For $ P(\mathbf{x}) = \mathbf{x} \cdot \mathbf{x} - 1 $ proof algebraically that $ \mathbf{Sim}_{\mathcal{A}}(P)=\mathbf{O}(2) $
Where, $ \mathbf{Sim}_{\mathcal{A}}(P):=\{g \in \mathcal{A}(2) \mid P \circ g=P\} $
My attempt
$ \subseteq$) Since $ \mathbf{Sim}_{\mathcal{A}}(P):=\{g \in \mathcal{A}(2) \mid P \circ g=P\} $, note that
$ \begin{align*} P \circ g & = P \\ (P \circ g)(\mathbf{x}) & = P(\mathbf{x}) \\ (P(g(\mathbf{x})) & = \mathbf{x} \cdot \mathbf{x} - 1 \end{align*} $
Thus, observe that $$ P(\mathbf{x}) \cdot P(\mathbf{x}) = (\mathbf{x} \cdot \mathbf{x} - 1) \cdot (\mathbf{x} \cdot \mathbf{x} - 1) $$ $$ P(g(\mathbf{x})) \cdot P(g(\mathbf{x})) = (\mathbf{x} \cdot \mathbf{x} - 1) \cdot (\mathbf{x} \cdot \mathbf{x} - 1)$$
It follows
$ \begin{align*} P(\mathbf{x}) \cdot P(\mathbf{x}) & = P(g(\mathbf{x})) \cdot P(g(\mathbf{x}))\\ % \mathbf{x} \cdot \mathbf{x} & = g(\mathbf{x}) \cdot g(\mathbf{x}) \end{align*} $
$$ \mathbf{Sim}_{\mathcal{A}}(P) \subseteq \mathbf{O}(2) $$
Not sure if that last step is correct (applied the inverse on both sides and distributed it)
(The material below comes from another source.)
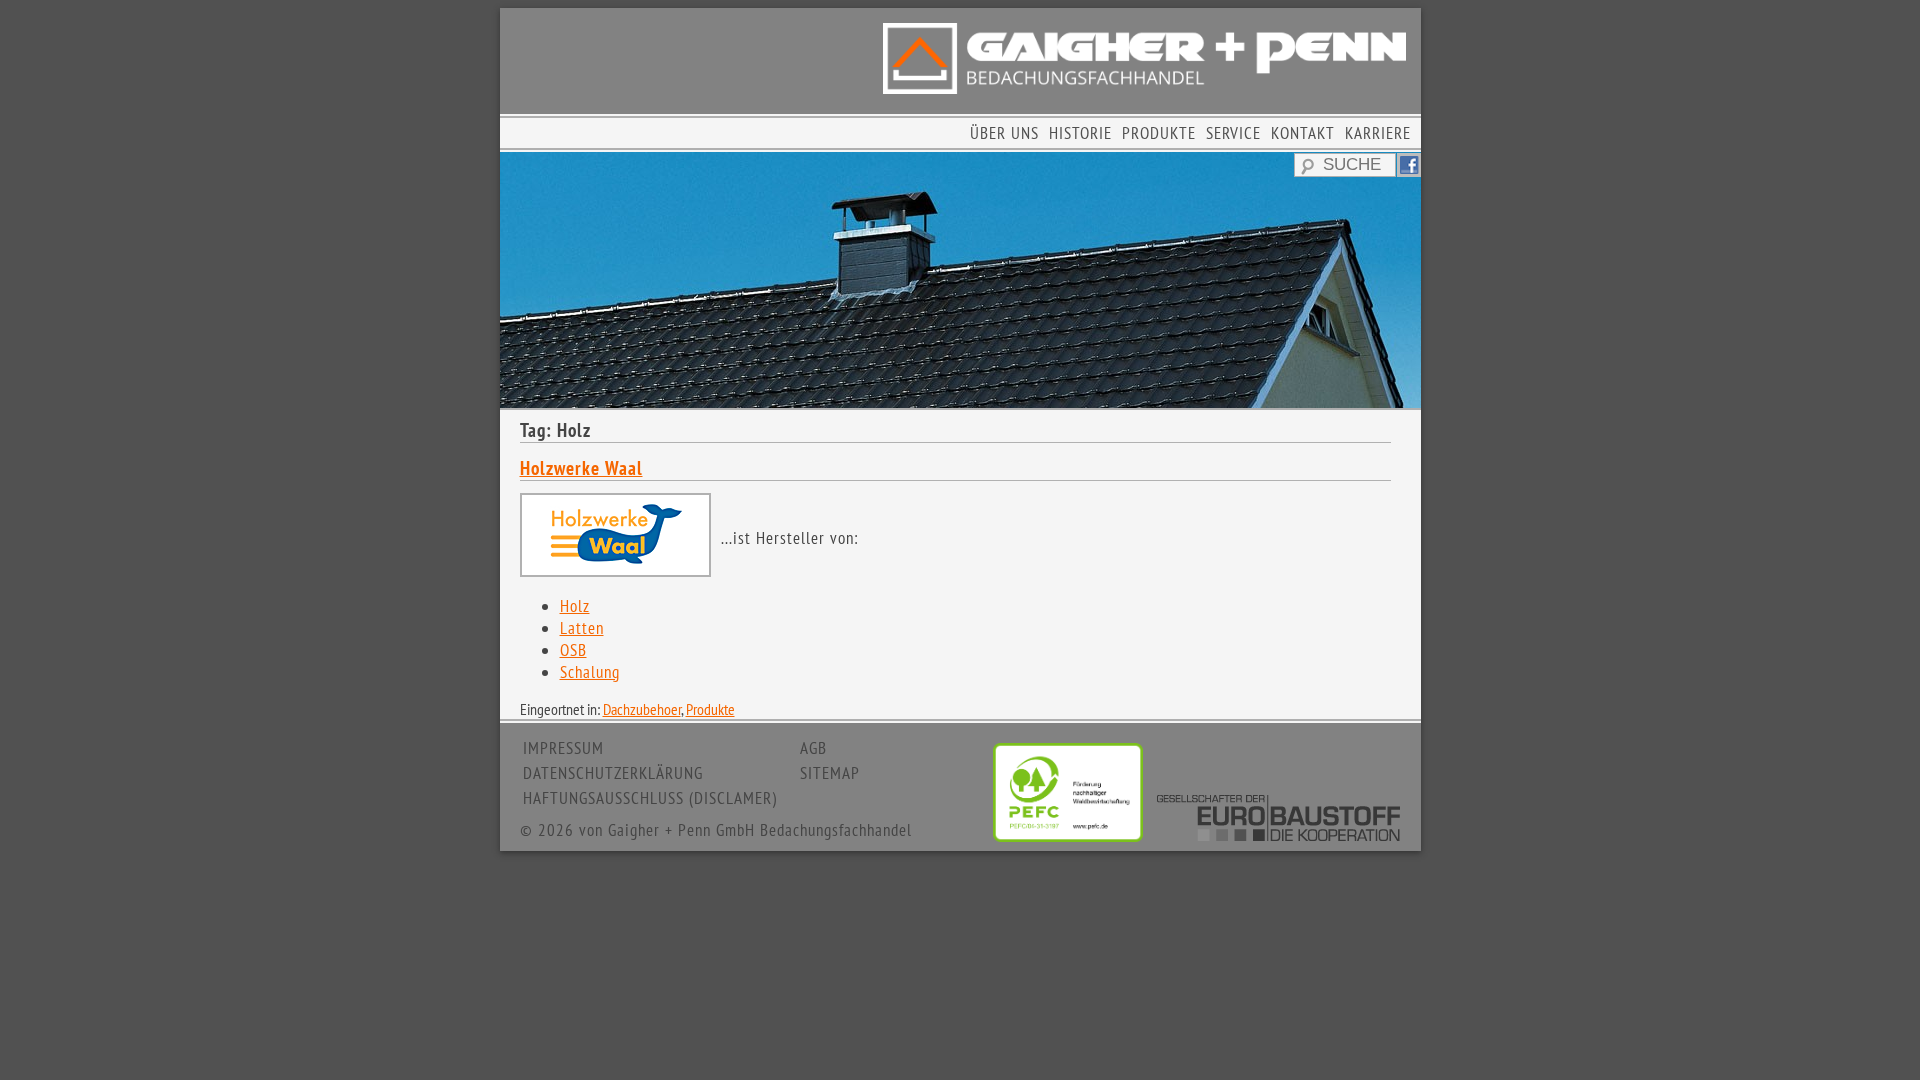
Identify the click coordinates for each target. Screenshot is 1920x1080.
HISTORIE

$ \supseteq $) Suppose that $ g \in \mathbf{O}(2) $. Henceforth
$ \begin{align*} (P \circ g)(\mathbf{x}) \cdot (P \circ g)(\mathbf{y}) & = P(g(\mathbf{x})) \cdot P(g(\mathbf{y}))\\ & = P(g(\mathbf{x}) \cdot (g(\mathbf{y}))\\ & = P(\mathbf{x} \cdot \mathbf{y})\\ & = (\mathbf{x} \cdot \mathbf{x} -1) \cdot (\mathbf{y} \cdot \mathbf{y} -1) \end{align*} $
$$ \boxed{(P \circ g)(\mathbf{x}) \cdot (P \circ g)(\mathbf{y}) = P(\mathbf{x}) \cdot P(\mathbf{y})} $$
Since $ g \in \mathbf{O}(2) $, thus
$$ \mathbf{O}(2) \subseteq \mathbf{Sim}_{\mathcal{A}}(P) $$
The proof doesn't seem the be correct when applying the inverse in the first part and for the second part I have my doubts if the orthogonality of $g$ is being applied correctly. Moreover, in part two I'm using the fact that $ P(g(\mathbf{x})) \cdot P(g(\mathbf{y})) = P(g(\mathbf{x}) \cdot (g(\mathbf{y})) $ and I'd believe that I'd have to prove that first to use it (and maybe, it is not true!)